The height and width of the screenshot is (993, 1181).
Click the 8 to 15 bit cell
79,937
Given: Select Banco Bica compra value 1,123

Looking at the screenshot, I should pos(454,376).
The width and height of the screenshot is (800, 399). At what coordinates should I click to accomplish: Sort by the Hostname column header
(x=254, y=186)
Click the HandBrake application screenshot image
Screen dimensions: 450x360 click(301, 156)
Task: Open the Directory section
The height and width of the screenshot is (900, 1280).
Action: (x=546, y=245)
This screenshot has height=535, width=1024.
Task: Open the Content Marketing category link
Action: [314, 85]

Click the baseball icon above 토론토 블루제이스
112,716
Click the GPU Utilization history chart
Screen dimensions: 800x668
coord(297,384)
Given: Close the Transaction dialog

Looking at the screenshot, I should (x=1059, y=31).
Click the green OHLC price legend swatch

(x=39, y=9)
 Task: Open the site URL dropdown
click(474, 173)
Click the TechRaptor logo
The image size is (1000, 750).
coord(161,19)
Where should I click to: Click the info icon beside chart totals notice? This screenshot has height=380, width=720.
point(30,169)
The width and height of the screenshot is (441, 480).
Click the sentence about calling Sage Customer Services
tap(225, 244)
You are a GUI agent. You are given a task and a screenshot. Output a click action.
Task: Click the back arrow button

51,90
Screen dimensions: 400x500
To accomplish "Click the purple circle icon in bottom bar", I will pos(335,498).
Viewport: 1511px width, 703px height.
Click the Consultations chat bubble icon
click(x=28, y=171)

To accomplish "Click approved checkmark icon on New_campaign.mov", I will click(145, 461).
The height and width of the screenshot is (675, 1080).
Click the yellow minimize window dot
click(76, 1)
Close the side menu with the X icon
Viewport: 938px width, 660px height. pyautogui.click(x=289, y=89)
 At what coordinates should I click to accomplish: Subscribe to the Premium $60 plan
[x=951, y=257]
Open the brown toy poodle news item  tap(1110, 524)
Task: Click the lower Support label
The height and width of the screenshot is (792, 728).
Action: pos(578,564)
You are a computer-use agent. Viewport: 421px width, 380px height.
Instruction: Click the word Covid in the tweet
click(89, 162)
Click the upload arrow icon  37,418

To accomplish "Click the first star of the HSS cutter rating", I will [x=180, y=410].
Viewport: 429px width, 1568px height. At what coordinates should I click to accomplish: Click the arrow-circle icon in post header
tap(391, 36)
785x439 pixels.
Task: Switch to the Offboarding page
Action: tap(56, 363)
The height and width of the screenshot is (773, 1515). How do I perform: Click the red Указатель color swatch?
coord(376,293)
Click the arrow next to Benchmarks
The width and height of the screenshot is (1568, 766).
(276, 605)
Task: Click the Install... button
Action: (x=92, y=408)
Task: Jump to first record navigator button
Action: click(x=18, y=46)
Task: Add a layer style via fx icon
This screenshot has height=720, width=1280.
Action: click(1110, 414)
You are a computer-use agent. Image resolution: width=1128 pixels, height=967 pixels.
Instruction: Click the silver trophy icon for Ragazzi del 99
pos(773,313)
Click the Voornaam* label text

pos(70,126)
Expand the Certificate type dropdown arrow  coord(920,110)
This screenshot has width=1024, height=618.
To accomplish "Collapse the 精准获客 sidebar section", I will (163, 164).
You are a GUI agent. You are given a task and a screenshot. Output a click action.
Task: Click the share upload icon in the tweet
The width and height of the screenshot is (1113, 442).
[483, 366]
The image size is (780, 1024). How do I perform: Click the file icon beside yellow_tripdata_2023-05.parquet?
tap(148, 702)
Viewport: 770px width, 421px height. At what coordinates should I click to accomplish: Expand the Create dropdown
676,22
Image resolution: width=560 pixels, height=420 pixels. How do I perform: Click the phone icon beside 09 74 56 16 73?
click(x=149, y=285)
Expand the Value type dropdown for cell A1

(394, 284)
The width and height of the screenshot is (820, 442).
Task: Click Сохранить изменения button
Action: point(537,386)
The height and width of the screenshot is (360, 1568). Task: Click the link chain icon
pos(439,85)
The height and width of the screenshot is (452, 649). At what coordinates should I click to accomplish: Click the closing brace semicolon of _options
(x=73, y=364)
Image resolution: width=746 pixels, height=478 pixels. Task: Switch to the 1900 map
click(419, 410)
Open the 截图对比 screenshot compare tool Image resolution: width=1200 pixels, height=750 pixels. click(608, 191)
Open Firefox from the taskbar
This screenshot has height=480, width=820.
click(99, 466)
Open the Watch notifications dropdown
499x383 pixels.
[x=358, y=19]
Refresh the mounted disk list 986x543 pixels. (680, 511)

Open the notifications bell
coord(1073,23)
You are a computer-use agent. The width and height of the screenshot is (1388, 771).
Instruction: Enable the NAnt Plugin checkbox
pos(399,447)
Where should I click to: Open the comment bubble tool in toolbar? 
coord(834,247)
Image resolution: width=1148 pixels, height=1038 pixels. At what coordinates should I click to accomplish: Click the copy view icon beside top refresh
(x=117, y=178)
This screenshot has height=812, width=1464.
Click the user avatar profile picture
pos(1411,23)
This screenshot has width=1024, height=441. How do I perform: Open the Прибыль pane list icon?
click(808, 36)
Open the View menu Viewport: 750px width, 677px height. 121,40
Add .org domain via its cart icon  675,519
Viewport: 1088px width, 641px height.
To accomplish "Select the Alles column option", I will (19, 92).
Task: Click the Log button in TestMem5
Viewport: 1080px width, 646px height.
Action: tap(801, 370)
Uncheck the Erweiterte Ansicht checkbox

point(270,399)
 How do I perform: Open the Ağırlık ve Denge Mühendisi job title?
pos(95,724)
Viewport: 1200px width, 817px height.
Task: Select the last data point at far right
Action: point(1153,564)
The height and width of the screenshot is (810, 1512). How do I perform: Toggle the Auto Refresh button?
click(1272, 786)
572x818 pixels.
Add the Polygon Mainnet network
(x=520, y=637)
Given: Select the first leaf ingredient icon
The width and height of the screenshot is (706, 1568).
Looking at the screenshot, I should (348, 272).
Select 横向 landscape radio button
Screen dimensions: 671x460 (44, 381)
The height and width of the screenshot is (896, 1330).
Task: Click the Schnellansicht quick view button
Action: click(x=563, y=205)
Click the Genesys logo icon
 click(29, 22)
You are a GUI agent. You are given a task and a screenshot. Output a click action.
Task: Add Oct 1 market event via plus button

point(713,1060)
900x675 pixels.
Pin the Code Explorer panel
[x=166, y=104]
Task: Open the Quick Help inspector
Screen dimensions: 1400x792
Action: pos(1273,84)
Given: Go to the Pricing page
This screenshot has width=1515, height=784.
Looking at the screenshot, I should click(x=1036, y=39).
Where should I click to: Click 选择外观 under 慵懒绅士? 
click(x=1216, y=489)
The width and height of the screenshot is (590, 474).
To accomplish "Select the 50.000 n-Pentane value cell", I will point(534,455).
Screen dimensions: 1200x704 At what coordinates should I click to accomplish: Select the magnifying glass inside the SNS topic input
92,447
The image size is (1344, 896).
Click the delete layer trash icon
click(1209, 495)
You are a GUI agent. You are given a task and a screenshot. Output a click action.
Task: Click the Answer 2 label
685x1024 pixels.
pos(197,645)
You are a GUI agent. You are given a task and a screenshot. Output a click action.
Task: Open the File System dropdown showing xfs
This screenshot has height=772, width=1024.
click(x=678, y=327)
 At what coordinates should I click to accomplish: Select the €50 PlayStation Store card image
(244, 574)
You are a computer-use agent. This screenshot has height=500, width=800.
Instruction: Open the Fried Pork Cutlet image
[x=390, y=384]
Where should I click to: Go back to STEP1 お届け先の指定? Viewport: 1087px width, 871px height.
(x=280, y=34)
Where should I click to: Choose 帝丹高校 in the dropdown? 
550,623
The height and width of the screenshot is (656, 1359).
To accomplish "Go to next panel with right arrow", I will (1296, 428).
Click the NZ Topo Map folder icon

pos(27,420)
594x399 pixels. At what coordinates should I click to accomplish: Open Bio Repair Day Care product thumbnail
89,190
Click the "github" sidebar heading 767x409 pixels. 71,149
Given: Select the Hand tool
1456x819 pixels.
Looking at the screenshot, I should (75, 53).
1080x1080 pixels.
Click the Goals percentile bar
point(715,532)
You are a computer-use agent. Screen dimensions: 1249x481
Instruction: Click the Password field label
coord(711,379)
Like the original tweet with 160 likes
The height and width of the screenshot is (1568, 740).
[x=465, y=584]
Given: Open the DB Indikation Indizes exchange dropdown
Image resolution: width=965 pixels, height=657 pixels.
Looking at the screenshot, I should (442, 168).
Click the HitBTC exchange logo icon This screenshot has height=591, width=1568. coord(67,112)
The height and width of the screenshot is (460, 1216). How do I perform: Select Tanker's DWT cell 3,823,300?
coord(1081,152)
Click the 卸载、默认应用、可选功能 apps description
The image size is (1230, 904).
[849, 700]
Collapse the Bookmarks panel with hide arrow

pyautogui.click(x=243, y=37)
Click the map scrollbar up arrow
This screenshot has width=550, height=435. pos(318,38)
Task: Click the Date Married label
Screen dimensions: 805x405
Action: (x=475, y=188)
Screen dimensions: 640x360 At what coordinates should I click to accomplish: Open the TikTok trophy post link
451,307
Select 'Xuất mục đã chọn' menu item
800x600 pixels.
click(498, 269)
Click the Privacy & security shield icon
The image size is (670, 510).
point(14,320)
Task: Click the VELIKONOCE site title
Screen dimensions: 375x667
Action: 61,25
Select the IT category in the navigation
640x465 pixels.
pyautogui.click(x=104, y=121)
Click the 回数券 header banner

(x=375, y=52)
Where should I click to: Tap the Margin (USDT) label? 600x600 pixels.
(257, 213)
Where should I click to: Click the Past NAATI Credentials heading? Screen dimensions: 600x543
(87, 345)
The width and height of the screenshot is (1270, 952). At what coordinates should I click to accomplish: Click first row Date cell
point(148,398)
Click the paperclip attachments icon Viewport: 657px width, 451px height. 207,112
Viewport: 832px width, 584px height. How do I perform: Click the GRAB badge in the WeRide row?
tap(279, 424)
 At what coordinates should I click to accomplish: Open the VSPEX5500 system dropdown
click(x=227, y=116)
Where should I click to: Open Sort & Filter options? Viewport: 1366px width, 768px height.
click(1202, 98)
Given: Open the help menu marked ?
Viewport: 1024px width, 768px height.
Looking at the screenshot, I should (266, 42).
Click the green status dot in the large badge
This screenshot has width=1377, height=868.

════

[Problem to work on] Retype word for word everything in the listing above from the line that holds "Screen dimensions: 1200x704" down to the line that holds "The height and width of the screenshot is (656, 1359).". Keep both end lines and leave out the rest.

[Response for this exercise]
Screen dimensions: 1200x704 At what coordinates should I click to accomplish: Select the magnifying glass inside the SNS topic input
92,447
The image size is (1344, 896).
Click the delete layer trash icon
click(1209, 495)
You are a GUI agent. You are given a task and a screenshot. Output a click action.
Task: Click the Answer 2 label
685x1024 pixels.
pos(197,645)
You are a GUI agent. You are given a task and a screenshot. Output a click action.
Task: Open the File System dropdown showing xfs
This screenshot has height=772, width=1024.
click(x=678, y=327)
 At what coordinates should I click to accomplish: Select the €50 PlayStation Store card image
(244, 574)
You are a computer-use agent. This screenshot has height=500, width=800.
Instruction: Open the Fried Pork Cutlet image
[x=390, y=384]
Where should I click to: Go back to STEP1 お届け先の指定? Viewport: 1087px width, 871px height.
(x=280, y=34)
Where should I click to: Choose 帝丹高校 in the dropdown? 
550,623
The height and width of the screenshot is (656, 1359).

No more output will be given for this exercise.